I have been trying to get the best hits out of blast output files. I know that -v
option or maxtargetseqs
in standalone blast gives the best ones. But I already have a huge output of multiple queries which have to be sorted according to best cut-off values. I am not using XML parser as my output is already tabular.
Locus3034v1rpkm4.98 gi|315134697|dbj|AP012030.1| Escherichia coli DH1 DNA,... 100.00 280 0 0 1 280 3402569 3402290 4e-140 506
Locus3035v2rpkm3.64 gi|87248160|gb|DQ311188.1| Bombyx mori hydroxymethylglutaryl-Co... 98.94 94 1 0 1 94 523 616 4e-37 165
Locus303v1rpkm4.98 gi|346706507|dbj|AK380484.1| Bombyx mori mRNA clone: ftes50G24 100.00 159 0 0 1 159 4395 4553 1e-74 288
This is the tabular output I have. I have more than one criterion to take. I am looking for hits such that my the alignment length should be high but no compromise on the sequence identity. E-value should be less than 1e-06, less gaps and mismatches.

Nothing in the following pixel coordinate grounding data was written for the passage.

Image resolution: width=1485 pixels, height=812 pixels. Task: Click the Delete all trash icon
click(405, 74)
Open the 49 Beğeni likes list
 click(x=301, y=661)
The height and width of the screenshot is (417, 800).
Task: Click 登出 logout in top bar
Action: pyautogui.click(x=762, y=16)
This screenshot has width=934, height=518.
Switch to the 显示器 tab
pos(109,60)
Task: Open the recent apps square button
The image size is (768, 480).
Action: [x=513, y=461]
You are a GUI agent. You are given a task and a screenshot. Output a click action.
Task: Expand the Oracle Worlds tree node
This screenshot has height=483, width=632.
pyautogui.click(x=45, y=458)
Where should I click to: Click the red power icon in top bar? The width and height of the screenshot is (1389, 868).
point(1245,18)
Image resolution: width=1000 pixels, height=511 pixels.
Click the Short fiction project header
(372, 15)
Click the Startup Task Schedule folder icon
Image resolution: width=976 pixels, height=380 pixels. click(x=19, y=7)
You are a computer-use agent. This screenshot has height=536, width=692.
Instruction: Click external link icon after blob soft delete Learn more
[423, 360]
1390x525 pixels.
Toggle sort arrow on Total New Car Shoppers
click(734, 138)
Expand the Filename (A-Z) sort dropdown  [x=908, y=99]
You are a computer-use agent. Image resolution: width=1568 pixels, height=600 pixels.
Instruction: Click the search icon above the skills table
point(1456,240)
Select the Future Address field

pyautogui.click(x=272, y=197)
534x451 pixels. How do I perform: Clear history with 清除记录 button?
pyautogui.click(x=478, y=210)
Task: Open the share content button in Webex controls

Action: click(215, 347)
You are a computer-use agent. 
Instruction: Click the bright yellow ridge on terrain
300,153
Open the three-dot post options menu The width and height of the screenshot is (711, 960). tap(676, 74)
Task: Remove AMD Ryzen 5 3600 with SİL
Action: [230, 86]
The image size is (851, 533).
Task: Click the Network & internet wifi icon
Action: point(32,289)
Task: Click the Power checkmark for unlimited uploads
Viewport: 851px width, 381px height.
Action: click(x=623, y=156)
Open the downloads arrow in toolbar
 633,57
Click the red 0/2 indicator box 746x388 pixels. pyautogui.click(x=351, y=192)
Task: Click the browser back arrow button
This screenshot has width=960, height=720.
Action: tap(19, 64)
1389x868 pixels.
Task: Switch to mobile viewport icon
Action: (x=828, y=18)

I tried to introduce a score such that - score = (alignmentlength) / ( 101- %identity) s = L / (101 - I%)
I used 101 as if 100 is taken there can be undefined values if completely identical. But I am missing the point for alignment length here. How can I select such that all these criterion are followed to give best hits in the following order of preference -
- Alignment length
- %identity
- less gaps and mismatches
- e-value 1e-06
Regards,
Rohit
Play around with awk, sort and sed. It can be easily achieved. Alternatively try biopython.
I don't get it. Why not to take first hit from each BLAST output? Hits are sorted by decreasing score which depends on the alignment length: the higher score, the longer the alignment.
Yes but the top scoring alignment may not align the whole query sequence. In that case, one has to select several alignments (Threading). It all depends on the research question to address.